** Begin **
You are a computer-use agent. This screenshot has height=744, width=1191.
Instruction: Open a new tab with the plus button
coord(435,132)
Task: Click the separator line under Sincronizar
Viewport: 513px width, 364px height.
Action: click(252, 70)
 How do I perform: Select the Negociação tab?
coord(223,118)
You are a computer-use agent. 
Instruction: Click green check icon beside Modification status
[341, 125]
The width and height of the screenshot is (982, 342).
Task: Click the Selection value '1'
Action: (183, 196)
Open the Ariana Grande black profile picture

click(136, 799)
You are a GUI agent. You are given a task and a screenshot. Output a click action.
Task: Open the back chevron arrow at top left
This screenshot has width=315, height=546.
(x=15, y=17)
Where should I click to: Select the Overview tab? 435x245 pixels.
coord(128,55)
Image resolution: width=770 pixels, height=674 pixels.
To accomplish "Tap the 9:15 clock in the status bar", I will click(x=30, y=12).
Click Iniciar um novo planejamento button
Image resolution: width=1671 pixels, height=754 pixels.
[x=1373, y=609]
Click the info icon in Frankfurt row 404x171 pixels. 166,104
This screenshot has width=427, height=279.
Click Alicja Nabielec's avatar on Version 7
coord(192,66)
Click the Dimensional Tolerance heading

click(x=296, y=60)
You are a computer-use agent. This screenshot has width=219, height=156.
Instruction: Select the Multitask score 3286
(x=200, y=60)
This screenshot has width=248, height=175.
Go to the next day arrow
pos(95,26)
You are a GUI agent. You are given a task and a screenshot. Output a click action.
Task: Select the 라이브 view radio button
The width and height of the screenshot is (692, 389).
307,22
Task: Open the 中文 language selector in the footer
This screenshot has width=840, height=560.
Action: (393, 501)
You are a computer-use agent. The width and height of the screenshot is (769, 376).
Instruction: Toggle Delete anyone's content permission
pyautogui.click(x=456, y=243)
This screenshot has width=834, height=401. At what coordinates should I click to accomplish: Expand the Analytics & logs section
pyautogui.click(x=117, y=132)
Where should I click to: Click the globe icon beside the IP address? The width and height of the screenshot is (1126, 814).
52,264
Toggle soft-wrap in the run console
** End **
» Exercise details: Format each line of the rows above as a Markdown table with two columns, Number and Line. Skip the blank lines.

» The output:
| Number | Line |
|---|---|
| 1 | You are a computer-use agent. This screenshot has height=744, width=1191. |
| 2 | Instruction: Open a new tab with the plus button |
| 3 | coord(435,132) |
| 4 | Task: Click the separator line under Sincronizar |
| 5 | Viewport: 513px width, 364px height. |
| 6 | Action: click(252, 70) |
| 7 |  How do I perform: Select the Negociação tab? |
| 8 | coord(223,118) |
| 9 | You are a computer-use agent.  |
| 10 | Instruction: Click green check icon beside Modification status |
| 11 | [341, 125] |
| 12 | The width and height of the screenshot is (982, 342). |
| 13 | Task: Click the Selection value '1' |
| 14 | Action: (183, 196) |
| 15 | Open the Ariana Grande black profile picture |
| 16 | click(136, 799) |
| 17 | You are a GUI agent. You are given a task and a screenshot. Output a click action. |
| 18 | Task: Open the back chevron arrow at top left |
| 19 | This screenshot has width=315, height=546. |
| 20 | (x=15, y=17) |
| 21 | Where should I click to: Select the Overview tab? 435x245 pixels. |
| 22 | coord(128,55) |
| 23 | Image resolution: width=770 pixels, height=674 pixels. |
| 24 | To accomplish "Tap the 9:15 clock in the status bar", I will click(x=30, y=12). |
| 25 | Click Iniciar um novo planejamento button |
| 26 | Image resolution: width=1671 pixels, height=754 pixels. |
| 27 | [x=1373, y=609] |
| 28 | Click the info icon in Frankfurt row 404x171 pixels. 166,104 |
| 29 | This screenshot has width=427, height=279. |
| 30 | Click Alicja Nabielec's avatar on Version 7 |
| 31 | coord(192,66) |
| 32 | Click the Dimensional Tolerance heading |
| 33 | click(x=296, y=60) |
| 34 | You are a computer-use agent. This screenshot has width=219, height=156. |
| 35 | Instruction: Select the Multitask score 3286 |
| 36 | (x=200, y=60) |
| 37 | This screenshot has width=248, height=175. |
| 38 | Go to the next day arrow |
| 39 | pos(95,26) |
| 40 | You are a GUI agent. You are given a task and a screenshot. Output a click action. |
| 41 | Task: Select the 라이브 view radio button |
| 42 | The width and height of the screenshot is (692, 389). |
| 43 | 307,22 |
| 44 | Task: Open the 中文 language selector in the footer |
| 45 | This screenshot has width=840, height=560. |
| 46 | Action: (393, 501) |
| 47 | You are a computer-use agent. The width and height of the screenshot is (769, 376). |
| 48 | Instruction: Toggle Delete anyone's content permission |
| 49 | pyautogui.click(x=456, y=243) |
| 50 | This screenshot has width=834, height=401. At what coordinates should I click to accomplish: Expand the Analytics & logs section |
| 51 | pyautogui.click(x=117, y=132) |
| 52 | Where should I click to: Click the globe icon beside the IP address? The width and height of the screenshot is (1126, 814). |
| 53 | 52,264 |
| 54 | Toggle soft-wrap in the run console |